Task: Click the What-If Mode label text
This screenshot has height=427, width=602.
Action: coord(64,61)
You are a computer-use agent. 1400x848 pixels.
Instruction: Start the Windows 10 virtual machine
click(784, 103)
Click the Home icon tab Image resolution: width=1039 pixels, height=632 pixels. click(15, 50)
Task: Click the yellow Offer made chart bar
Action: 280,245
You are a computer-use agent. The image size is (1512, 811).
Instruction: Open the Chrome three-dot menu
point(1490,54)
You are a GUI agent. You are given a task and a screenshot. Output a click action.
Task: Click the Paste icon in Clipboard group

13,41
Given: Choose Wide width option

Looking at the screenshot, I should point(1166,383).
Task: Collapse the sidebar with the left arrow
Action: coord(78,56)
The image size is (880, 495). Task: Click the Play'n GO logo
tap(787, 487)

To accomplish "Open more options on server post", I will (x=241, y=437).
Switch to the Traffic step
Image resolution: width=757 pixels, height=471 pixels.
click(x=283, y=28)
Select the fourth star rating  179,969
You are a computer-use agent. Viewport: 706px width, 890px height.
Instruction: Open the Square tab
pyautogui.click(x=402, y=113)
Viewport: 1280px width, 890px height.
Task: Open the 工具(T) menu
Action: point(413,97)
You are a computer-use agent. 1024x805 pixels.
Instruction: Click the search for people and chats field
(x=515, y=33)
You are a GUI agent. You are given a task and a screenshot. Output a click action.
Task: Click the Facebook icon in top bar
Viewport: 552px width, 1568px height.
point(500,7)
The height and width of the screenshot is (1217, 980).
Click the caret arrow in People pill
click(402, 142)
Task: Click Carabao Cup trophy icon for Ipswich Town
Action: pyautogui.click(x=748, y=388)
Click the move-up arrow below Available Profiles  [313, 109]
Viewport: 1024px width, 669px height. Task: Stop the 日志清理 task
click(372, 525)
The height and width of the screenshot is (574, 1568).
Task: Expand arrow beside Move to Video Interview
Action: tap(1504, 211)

Assignment: Set down the whole listing again, exactly as it was given.

Answer:
Task: Click the What-If Mode label text
This screenshot has height=427, width=602.
Action: coord(64,61)
You are a computer-use agent. 1400x848 pixels.
Instruction: Start the Windows 10 virtual machine
click(784, 103)
Click the Home icon tab Image resolution: width=1039 pixels, height=632 pixels. click(15, 50)
Task: Click the yellow Offer made chart bar
Action: 280,245
You are a computer-use agent. The image size is (1512, 811).
Instruction: Open the Chrome three-dot menu
point(1490,54)
You are a GUI agent. You are given a task and a screenshot. Output a click action.
Task: Click the Paste icon in Clipboard group

13,41
Given: Choose Wide width option

Looking at the screenshot, I should point(1166,383).
Task: Collapse the sidebar with the left arrow
Action: coord(78,56)
The image size is (880, 495). Task: Click the Play'n GO logo
tap(787, 487)

To accomplish "Open more options on server post", I will (x=241, y=437).
Switch to the Traffic step
Image resolution: width=757 pixels, height=471 pixels.
click(x=283, y=28)
Select the fourth star rating  179,969
You are a computer-use agent. Viewport: 706px width, 890px height.
Instruction: Open the Square tab
pyautogui.click(x=402, y=113)
Viewport: 1280px width, 890px height.
Task: Open the 工具(T) menu
Action: point(413,97)
You are a computer-use agent. 1024x805 pixels.
Instruction: Click the search for people and chats field
(x=515, y=33)
You are a GUI agent. You are given a task and a screenshot. Output a click action.
Task: Click the Facebook icon in top bar
Viewport: 552px width, 1568px height.
point(500,7)
The height and width of the screenshot is (1217, 980).
Click the caret arrow in People pill
click(402, 142)
Task: Click Carabao Cup trophy icon for Ipswich Town
Action: pyautogui.click(x=748, y=388)
Click the move-up arrow below Available Profiles  [313, 109]
Viewport: 1024px width, 669px height. Task: Stop the 日志清理 task
click(372, 525)
The height and width of the screenshot is (574, 1568).
Task: Expand arrow beside Move to Video Interview
Action: tap(1504, 211)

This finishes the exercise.